Dall'esterno del palazzo si nota solo la necessità di una mano di colore per ravvivare la facciata dell’unità abitativa ad alta concentrazione ricavata dagli abbondanti spazi del Convitto Ceretti, già noto come ex Monastero Vocis Dei.
Chissà cosa hanno combinato i frati con tutte le loro preghiere, ma poco importa, poiché il buco è un coinquilino piacevole, loquace e dal quale esce una leggera brezza profumata di violetta.
*
“Fammi capire, dici che gli spaghetti sono il miglior piatto del mondo?” Gianluca ha l’aspetto di un uomo centrifugato da una lavatrice maligna e ingannevole ma, nonostante l’apparenza, è comunque multitasking e in grado sia di parlare al buco che di leggere un articolo scovato su Facebook contro i complotti orditi dalla Nasa.

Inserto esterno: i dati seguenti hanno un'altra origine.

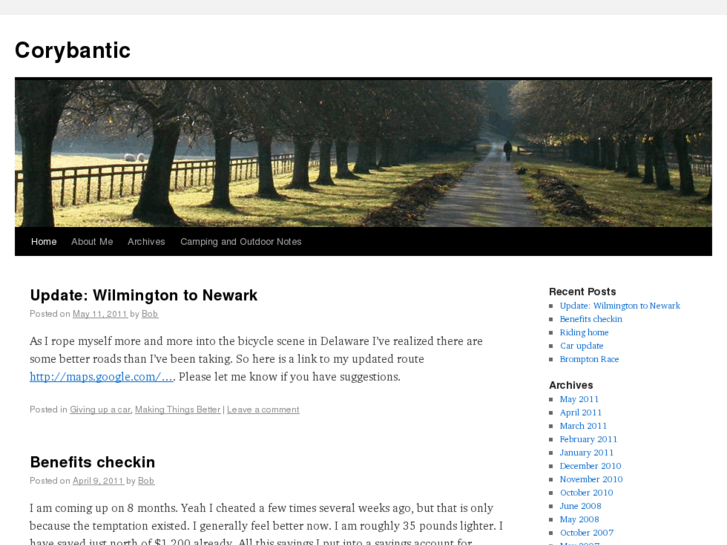Open the 'Benefits checkin' post heading

click(x=93, y=462)
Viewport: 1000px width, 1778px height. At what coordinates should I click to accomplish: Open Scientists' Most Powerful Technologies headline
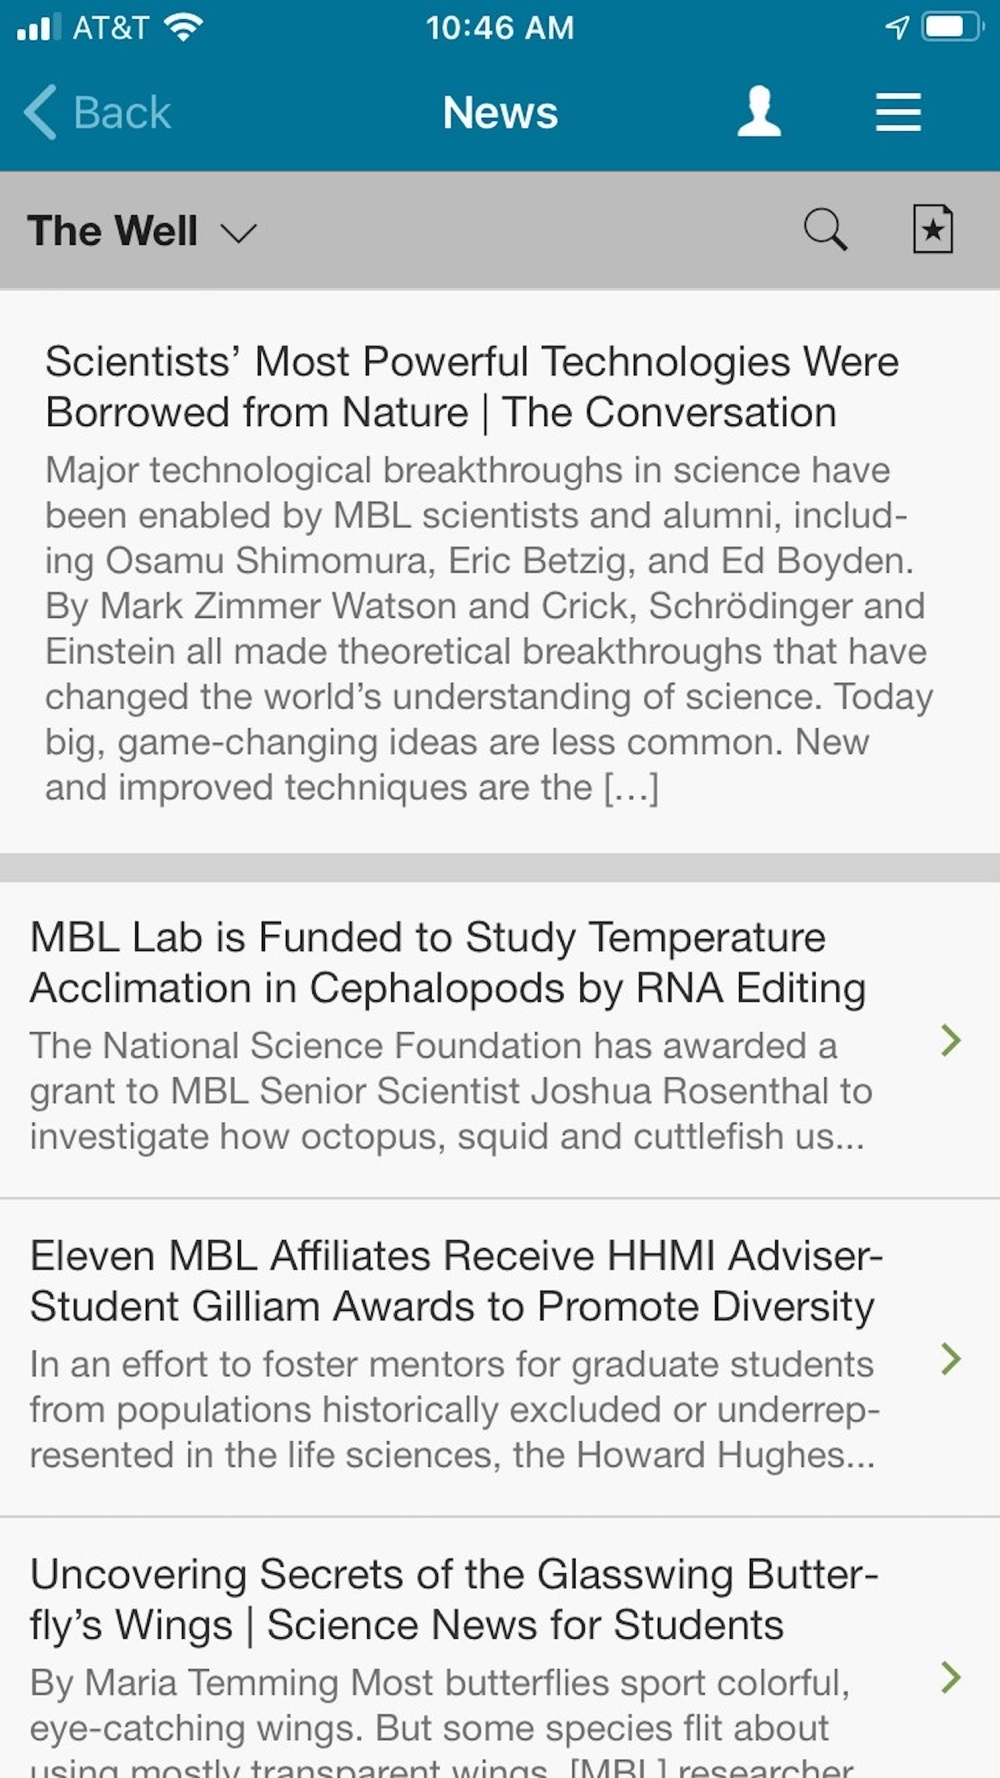coord(471,387)
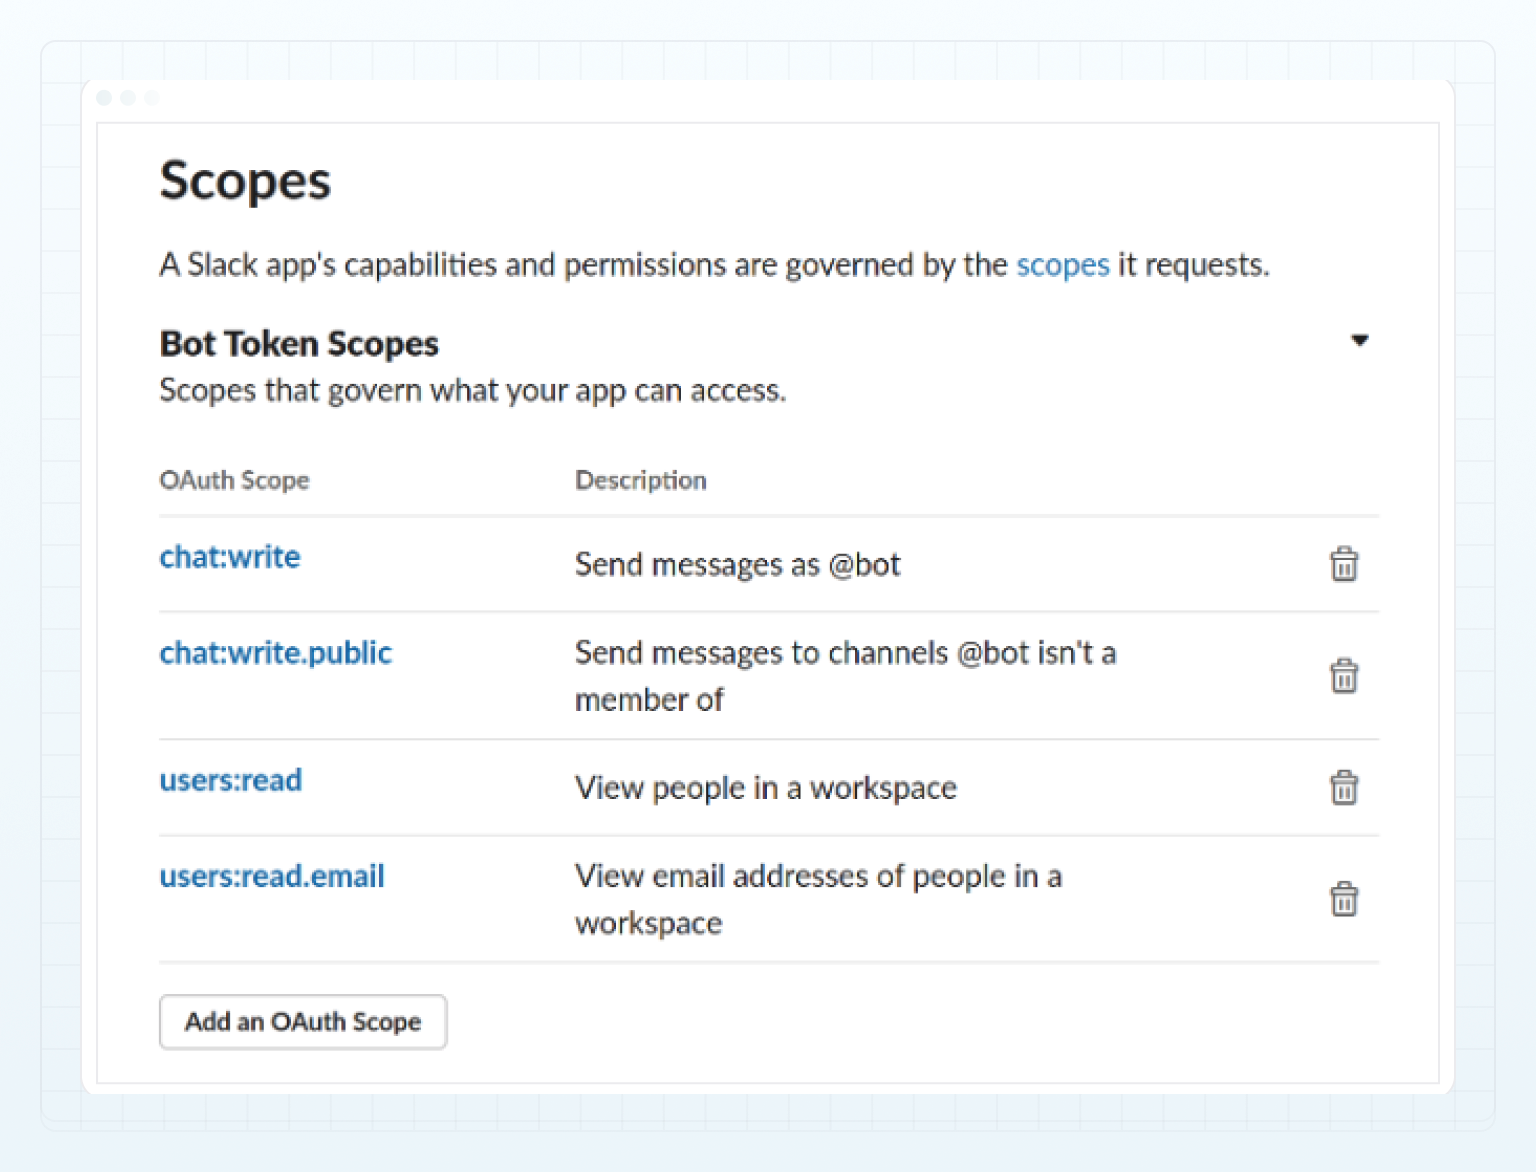Open the scopes hyperlink in the description
Screen dimensions: 1536x1172
click(1062, 265)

“Certo che te lo dico, se vuoi te lo ripeto.” La voce che risponde è così comune da essere anonima. Nessuna inflessione del sud, del nord, dell'ovest, dell'est o di qualunque punto cardinale conosciuto. Mancano anche il tono perentorio da divinità onnisciente o gli accenti striduli in grado di ricreare i movimenti delle simmetrie del creato.
Insomma, è la voce di un buco.
Gianluca apprende la notizia sulle preferenze culinarie del coinquilino, mentre solo leggendo il titolo del post capisce tutto. La foto allegata di un’astronauta con tanto di tuta spaziale conferma le incredibili assurdità diffuse in rete dalla agenzia spaziale a stelle e strisce.
Possibile che ai cervelloni di Houston sia sfuggita la presenza della miscela di azoto, ossigeno e profumo di violetta nelle distanze siderali? L'aria c'è, ma è trasparente, ecco perché quei fessi non riescono a vederla, pensa e abbandona lo smartphone sul divano.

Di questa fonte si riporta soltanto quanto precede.